Repeat the listing word for word, from the line containing "The height and width of the screenshot is (765, 575)." through the end of the listing.

----

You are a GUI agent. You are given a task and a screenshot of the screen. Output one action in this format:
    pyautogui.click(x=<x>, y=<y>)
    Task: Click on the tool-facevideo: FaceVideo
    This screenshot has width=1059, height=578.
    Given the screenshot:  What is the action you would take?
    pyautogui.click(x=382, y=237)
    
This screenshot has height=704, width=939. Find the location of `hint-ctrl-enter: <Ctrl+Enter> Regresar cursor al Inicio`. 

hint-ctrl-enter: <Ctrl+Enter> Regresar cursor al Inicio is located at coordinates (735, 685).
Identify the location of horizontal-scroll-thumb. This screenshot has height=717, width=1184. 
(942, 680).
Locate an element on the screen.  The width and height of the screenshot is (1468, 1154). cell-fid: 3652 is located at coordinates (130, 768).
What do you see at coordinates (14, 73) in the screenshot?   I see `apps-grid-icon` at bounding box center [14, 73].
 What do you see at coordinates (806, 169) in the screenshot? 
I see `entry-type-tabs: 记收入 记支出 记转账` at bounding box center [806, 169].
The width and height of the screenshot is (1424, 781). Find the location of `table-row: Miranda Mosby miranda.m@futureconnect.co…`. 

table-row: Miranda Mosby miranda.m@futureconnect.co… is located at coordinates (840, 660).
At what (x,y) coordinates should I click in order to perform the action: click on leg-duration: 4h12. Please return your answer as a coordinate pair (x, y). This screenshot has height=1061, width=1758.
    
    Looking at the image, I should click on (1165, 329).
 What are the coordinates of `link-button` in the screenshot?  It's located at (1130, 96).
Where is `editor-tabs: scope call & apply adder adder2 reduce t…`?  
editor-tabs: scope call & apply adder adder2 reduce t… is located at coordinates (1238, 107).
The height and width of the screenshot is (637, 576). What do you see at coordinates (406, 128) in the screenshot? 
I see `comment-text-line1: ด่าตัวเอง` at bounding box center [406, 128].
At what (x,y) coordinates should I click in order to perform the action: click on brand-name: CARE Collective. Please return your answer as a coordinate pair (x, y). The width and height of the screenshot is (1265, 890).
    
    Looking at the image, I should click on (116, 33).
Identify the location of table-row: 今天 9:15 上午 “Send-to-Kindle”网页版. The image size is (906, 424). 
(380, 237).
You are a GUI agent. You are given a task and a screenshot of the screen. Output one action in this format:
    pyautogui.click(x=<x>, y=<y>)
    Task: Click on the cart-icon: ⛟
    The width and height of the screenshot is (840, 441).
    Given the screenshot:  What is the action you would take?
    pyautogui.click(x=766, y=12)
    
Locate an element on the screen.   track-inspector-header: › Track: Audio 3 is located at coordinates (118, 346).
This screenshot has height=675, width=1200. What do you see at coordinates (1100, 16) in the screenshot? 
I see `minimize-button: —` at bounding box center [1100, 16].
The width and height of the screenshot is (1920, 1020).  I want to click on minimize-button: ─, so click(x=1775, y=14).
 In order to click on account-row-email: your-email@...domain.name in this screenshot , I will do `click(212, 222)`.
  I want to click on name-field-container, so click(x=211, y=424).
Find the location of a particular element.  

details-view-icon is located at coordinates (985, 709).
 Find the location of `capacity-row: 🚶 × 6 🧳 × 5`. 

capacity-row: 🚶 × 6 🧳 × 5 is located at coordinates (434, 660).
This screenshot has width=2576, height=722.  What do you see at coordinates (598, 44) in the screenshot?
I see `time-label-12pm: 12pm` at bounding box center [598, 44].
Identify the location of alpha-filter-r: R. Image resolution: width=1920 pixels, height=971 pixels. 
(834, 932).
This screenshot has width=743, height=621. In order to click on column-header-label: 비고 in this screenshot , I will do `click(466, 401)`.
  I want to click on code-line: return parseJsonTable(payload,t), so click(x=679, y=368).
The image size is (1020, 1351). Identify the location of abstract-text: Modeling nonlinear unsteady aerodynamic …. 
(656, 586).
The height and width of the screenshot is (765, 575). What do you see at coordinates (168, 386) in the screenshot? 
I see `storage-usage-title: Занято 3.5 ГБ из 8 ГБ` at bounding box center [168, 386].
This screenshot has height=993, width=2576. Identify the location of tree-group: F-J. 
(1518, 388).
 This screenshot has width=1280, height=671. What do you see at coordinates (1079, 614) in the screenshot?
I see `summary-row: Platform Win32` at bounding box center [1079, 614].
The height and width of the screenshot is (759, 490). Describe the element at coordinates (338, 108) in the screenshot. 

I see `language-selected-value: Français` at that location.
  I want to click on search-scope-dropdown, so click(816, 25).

----

§ The completed task
The height and width of the screenshot is (765, 575). What do you see at coordinates (168, 386) in the screenshot? 
I see `storage-usage-title: Занято 3.5 ГБ из 8 ГБ` at bounding box center [168, 386].
This screenshot has height=993, width=2576. Identify the location of tree-group: F-J. 
(1518, 388).
 This screenshot has width=1280, height=671. What do you see at coordinates (1079, 614) in the screenshot?
I see `summary-row: Platform Win32` at bounding box center [1079, 614].
The height and width of the screenshot is (759, 490). Describe the element at coordinates (338, 108) in the screenshot. 

I see `language-selected-value: Français` at that location.
  I want to click on search-scope-dropdown, so click(816, 25).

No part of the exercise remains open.